Fully searchable, Scran has explanatory captions describing each record, including materials from:
And hundreds more. We host lots of amazing images of historic buildings and architecture, our stock in trade – but our collections also feature sport, religion, art and design, science, social history, cultural history and more. Scran is a bit like Scotland’s digital memory bank.
Here are some of our favourite Scottish memories…
Last King of Scotland
© Newsquest (Herald & Times). Licensor www.scran.ac.uk
Despite his worldwide popularity, ‘The King’ – better known as Elvis Presley – famously never performed outside North America. But Presley did set foot on British soil one time, landing at Glasgow’s Prestwick Airport for an hour as he changed planes in 1960. The Daily Herald photographers were on hand to capture the moment for posterity, and today you can find this image on Scran.
© Fife Council Museums: Kirkcaldy. Licensor www.scran.ac.uk
David Mach is one of Scotland’s most prolific artists, notable for his unusual use of materials. His most recognisable artwork is probably the ‘Big Heids’, three orange metal heads placed atop shipping containers that are passed by thousands of motorists on the M8 each day. His sculpture “Dad” is made of wire coat-hangers, and is owned by Fife Council Museums, who kindly licensed this image to Scran. You can see more of David Mach’s work here.

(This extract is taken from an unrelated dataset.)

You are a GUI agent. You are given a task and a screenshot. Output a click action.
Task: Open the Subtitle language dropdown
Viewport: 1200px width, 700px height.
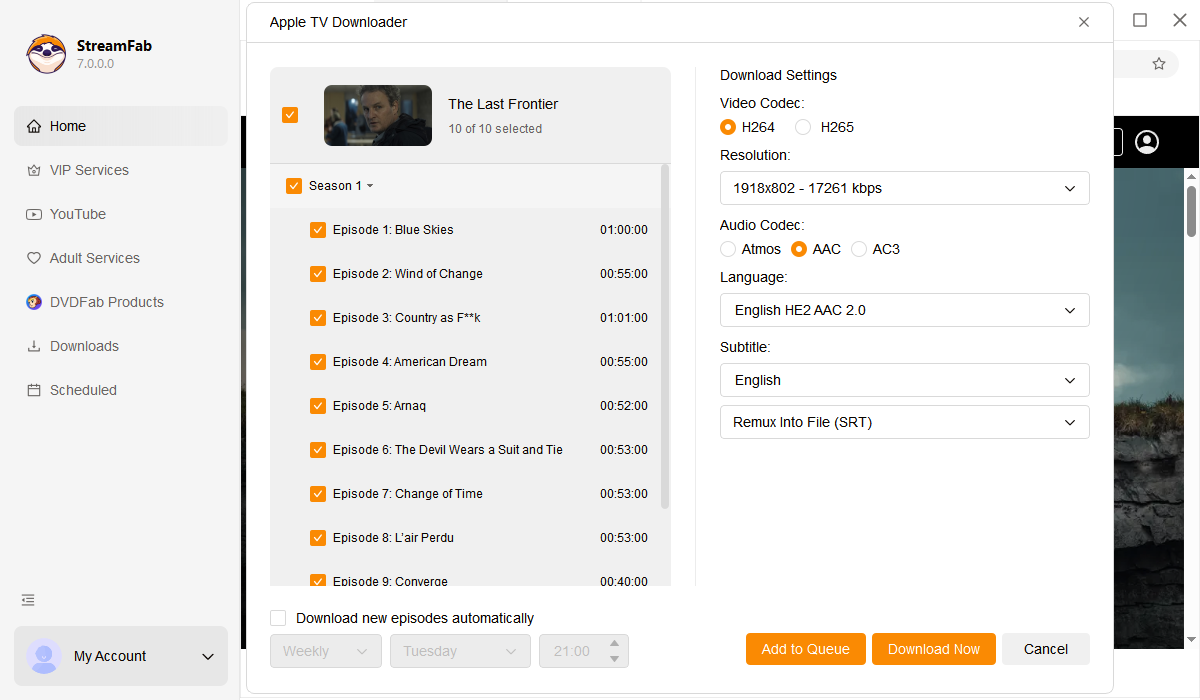point(904,380)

© Aberdeen City Council. Licensor www.scran.ac.uk
Sir Alex Ferguson is just one of the Scottish footballing greats on Scran; others include Kenny Dalglish, Jock Stein and Bill Shankly. Here he is in 1999 receiving the freedom of the city of Aberdeen, whose football team he managed before his record-breaking managerial career at Manchester United. See more of Sir Alex on Scran.
© The Scotsman Publications Ltd. Licensor www.scran.ac.uk
David Bowie performed in Scotland many times, and two of his performances are documented on Scran, courtesy of The Scotsman newspaper. Here he is in 1983 at Edinburgh’s Murrayfield Stadium on the ‘Serious Moonlight’ tour flanked by bass player Carmine Rojas and guitarist Carlos Alomar. More Bowie pics here.
Flounders, Bloaters and Griddle Cakes
© Scottish Life Archive. Licensor www.scran.ac.uk
We don’t just host photographs. You can find thousands of documents, diary pages, maps, letters, musical manuscripts and more on Scran. This menu, from the Canadian Pacific liner the Empress of Canada in 1964, gives an insight into the unusual eating habits of our ancestors (creamed chicken for breakfast, anyone?), as well as documenting the passage of Scottish emigrants to Canada. It’s part of the Scottish Life Archive at the National Museum of Scotland.
P-pick Up A Penguin (Egg)
© Perth Museum and Art Gallery, Perth & Kinross Council. Licensor www.scran.ac.uk
Talking of breakfasts, can you imagine tucking into one of these with a round of toast? It’s a penguin’s egg, and while it’s certainly possible to eat penguin’s eggs, this particular example dates from 1903 and so probably wouldn’t be edible. 7 cm high, it was collected on an Antarctic voyage, and now resides in Perth Museum and Art Gallery.
Accessing and using Scran
Because we host material from other museums, galleries and archives under licence, Scran is only available to subscribers. However, if you’re in Scotland, there’s a very good chance you’re already a subscriber! Most local authority library services subscribe to Scran and offer all library card holders full access to the site from the comfort of their own homes.
In addition, most colleges and universities offer access to their students and staff both on and off campus, and many schools do too. Subscribers are welcome to download any images, videos or sounds for private use, or to incorporate into school or university work.